There was a great article about Evangelicals and persecution complex in Raw Story.  The article points out why right-wing religions are prone to persecution complex:

  1. Israelites were the kings of casting themselves as victims, even when they were committing genocide. Their antagonism with (and particularly from) surrounding nations gave them a pre-text for confirming God’s support for their cause. (This makes it easy to find scriptures that align with our
  2. It makes us feel like we are similar to a suffering savior.

Persecution complex also gives church members a sense of purpose and the ability to persevere with faith, despite challenges. It can also make it easier to rally individuals behind a cause, by identifying (or sometimes manufacturing) a common enemy.

The article also cites the problems with churches having a persecution complex:

  1. Often these “persecutions” are because we hit first.
  2. It reinforces blind spots because we don’t listen to those we’ve hurt.
  3. It’s self-perpetuating. We see others as victimizing us, so we can dismiss them and their “criticisms” as being “fighting righteousness,” and when they don’t like that we can believe it’s because the wicked take the truth to be hard.
  4. We start seeing persecution where it doesn’t exist. We are bewildered about why others see us differently than we see ourselves.

* * * * * * *

**TASKS TO COMPLETE**
**A)** Copy the stretch of the post on persecution complex from "1. Often these" through "we see ourselves." word for word.
**B)** Pick up the post on persecution complex from its last sentence and continue writing it.

**DATASET CONTENT**
* * * * * * *

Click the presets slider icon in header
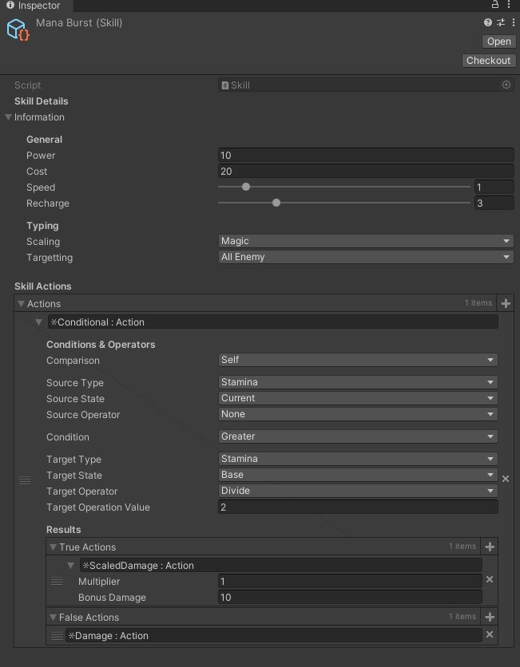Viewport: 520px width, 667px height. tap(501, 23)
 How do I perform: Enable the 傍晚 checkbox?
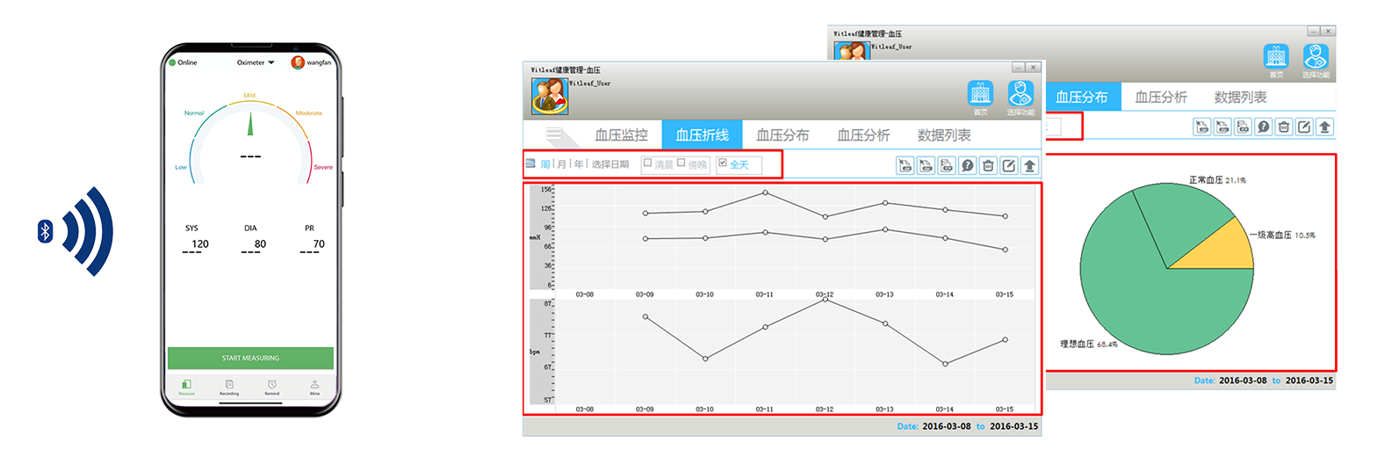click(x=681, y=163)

* * * * * * *

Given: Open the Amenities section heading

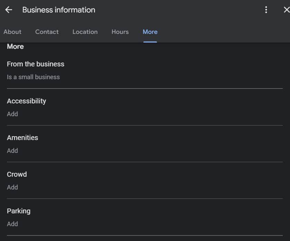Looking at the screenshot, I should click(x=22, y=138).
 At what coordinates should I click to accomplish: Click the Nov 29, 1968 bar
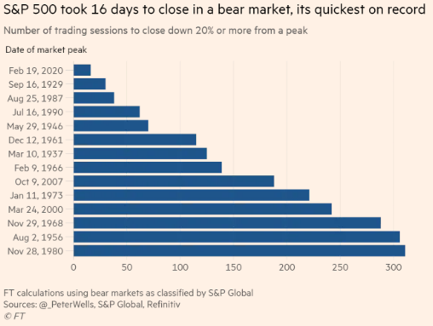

* * * * * * *

**RESPONSES BY TASK**
**A)**
1. Often these “persecutions” are because we hit first.
  2. It reinforces blind spots because we don’t listen to those we’ve hurt.
  3. It’s self-perpetuating. We see others as victimizing us, so we can dismiss them and their “criticisms” as being “fighting righteousness,” and when they don’t like that we can believe it’s because the wicked take the truth to be hard.
  4. We start seeing persecution where it doesn’t exist. We are bewildered about why others see us differently than we see ourselves.

**B)**
From the article:

When we cultivate the sense that we have been wronged, we can’t see the wrong that we ourselves are doing. We also give up our power to make things better. If people keep being mean to us through no fault of our own, then we’re helpless as well as victims, at least in our own minds. You can’t fix what you can’t see.

In the case of Christianity, the theology of persecution serves to give the faithful hope. It inspires persistence in the face of hardship, including the many hardships that life brings on all of us through no fault of our own. But it has also blinded generations of believers to the possibility that sometimes the hardships they face are due not to their faith or evildoers hating Jesus, but to the fact that they hit first. And sometimes the bewildering hostility they perceive may simply be something that the theology of persecution set them up to expect, whether it is there or not.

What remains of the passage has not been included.